VoxForge
Email sent to Udhyakumar Nallasamy:
Hi Udhyakumar,
I am the admin for the VoxForge website (www.voxforge.org).
VoxForge is collecting transcribed speech audio from users to be used
in the creation of GPL Acoustic Models for Free and Open
Source Speech Recognition Engines such as Julius, Sphinx, ISIP and
HTK.
David Gelbart mentioned that you have done some experimentation on
the
effects of MP3 coding on speech recognition.
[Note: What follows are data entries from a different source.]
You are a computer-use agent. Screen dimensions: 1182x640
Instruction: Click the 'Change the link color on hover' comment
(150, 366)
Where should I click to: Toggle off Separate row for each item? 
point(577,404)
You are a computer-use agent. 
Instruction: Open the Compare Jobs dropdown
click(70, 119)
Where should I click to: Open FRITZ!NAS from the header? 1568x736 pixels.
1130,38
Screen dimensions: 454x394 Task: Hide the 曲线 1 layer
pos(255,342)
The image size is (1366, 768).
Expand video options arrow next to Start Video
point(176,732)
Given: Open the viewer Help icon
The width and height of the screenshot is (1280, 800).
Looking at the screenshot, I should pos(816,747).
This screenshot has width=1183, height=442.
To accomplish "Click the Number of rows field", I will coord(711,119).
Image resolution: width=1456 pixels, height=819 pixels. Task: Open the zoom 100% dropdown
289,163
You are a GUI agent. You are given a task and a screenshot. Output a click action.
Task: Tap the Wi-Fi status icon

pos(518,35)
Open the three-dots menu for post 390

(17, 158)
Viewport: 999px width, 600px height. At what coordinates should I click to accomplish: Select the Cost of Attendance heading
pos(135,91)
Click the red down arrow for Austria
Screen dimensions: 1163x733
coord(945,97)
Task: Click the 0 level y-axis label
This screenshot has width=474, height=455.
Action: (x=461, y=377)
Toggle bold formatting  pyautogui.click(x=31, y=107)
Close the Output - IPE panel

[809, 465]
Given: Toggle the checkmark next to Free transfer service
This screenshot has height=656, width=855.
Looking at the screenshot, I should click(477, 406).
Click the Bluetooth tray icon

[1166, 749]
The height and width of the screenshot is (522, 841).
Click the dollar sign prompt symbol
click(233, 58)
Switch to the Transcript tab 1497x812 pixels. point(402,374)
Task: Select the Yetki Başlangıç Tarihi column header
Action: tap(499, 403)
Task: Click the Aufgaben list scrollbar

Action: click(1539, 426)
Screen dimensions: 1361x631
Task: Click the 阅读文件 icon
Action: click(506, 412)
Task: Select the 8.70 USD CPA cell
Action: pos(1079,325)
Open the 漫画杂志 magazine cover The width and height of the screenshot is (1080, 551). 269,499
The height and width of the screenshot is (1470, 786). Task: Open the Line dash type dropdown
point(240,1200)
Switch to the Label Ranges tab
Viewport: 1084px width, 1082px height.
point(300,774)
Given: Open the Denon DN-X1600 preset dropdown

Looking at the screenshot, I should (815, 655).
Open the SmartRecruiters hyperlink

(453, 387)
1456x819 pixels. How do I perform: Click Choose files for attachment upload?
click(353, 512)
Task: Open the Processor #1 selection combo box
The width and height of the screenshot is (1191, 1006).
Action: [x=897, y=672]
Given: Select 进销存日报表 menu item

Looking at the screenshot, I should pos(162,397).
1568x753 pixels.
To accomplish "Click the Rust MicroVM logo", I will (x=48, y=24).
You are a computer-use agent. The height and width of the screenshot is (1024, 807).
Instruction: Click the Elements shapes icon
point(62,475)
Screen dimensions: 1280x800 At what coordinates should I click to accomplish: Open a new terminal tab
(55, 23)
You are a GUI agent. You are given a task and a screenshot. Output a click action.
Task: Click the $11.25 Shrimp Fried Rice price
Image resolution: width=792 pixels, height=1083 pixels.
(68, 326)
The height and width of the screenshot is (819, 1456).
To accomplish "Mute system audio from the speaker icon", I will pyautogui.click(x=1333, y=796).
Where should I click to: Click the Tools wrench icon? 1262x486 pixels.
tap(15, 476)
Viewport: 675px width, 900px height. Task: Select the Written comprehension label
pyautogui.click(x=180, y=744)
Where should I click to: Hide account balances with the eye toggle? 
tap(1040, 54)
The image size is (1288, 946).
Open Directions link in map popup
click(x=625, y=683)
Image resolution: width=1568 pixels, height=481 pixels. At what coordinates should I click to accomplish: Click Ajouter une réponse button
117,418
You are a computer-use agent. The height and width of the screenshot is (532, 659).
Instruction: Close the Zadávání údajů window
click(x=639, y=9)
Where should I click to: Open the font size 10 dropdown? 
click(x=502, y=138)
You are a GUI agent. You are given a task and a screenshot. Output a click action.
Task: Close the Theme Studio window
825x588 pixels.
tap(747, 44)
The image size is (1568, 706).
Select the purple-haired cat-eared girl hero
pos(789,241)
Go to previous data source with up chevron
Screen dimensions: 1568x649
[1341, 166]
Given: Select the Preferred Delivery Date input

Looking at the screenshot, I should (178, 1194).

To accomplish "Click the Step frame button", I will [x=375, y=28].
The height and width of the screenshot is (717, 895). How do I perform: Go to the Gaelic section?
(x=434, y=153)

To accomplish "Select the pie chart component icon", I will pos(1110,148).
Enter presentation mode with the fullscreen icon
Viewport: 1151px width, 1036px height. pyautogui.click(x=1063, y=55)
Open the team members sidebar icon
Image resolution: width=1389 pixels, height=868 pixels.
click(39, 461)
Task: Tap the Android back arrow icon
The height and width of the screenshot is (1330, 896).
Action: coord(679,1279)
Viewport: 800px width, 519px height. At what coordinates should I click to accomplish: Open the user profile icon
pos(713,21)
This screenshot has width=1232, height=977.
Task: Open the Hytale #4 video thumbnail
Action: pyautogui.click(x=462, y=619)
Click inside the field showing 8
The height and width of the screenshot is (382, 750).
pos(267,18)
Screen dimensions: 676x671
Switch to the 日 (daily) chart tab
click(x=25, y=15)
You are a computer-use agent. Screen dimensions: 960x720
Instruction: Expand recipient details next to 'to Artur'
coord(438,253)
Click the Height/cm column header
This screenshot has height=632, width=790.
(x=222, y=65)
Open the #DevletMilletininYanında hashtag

I was wondering if,
in your opinion, increasing the amount of training data using MP3
speech
audio (or other lossy audio formats like ogg) might improve
speech recognition performance. Or would we better off just
sticking with uncompressed (or lossless compressed) audio in the
creation of our Acoustic Models?
thanks,
Ken
--- (Edited on 2/13/2007 3:14 pm [GMT-0500] by kmaclean) ---
His reply:
Hi Ken,
Nice to hear from you. In my experiments (for TIMIT) I didnt find much
degradation of speech recognition accuracy with MP3 compression,
provided the training and test data are both MP3 compressed. However,
in a standards perspective it is better to stick to wav/shorten files,
as many speech toolkits dont yet handle MP3 directly.
Hope this helps,
Udhay
--- (Edited on 2/13/2007 3:17 pm [GMT-0500] by kmaclean) ---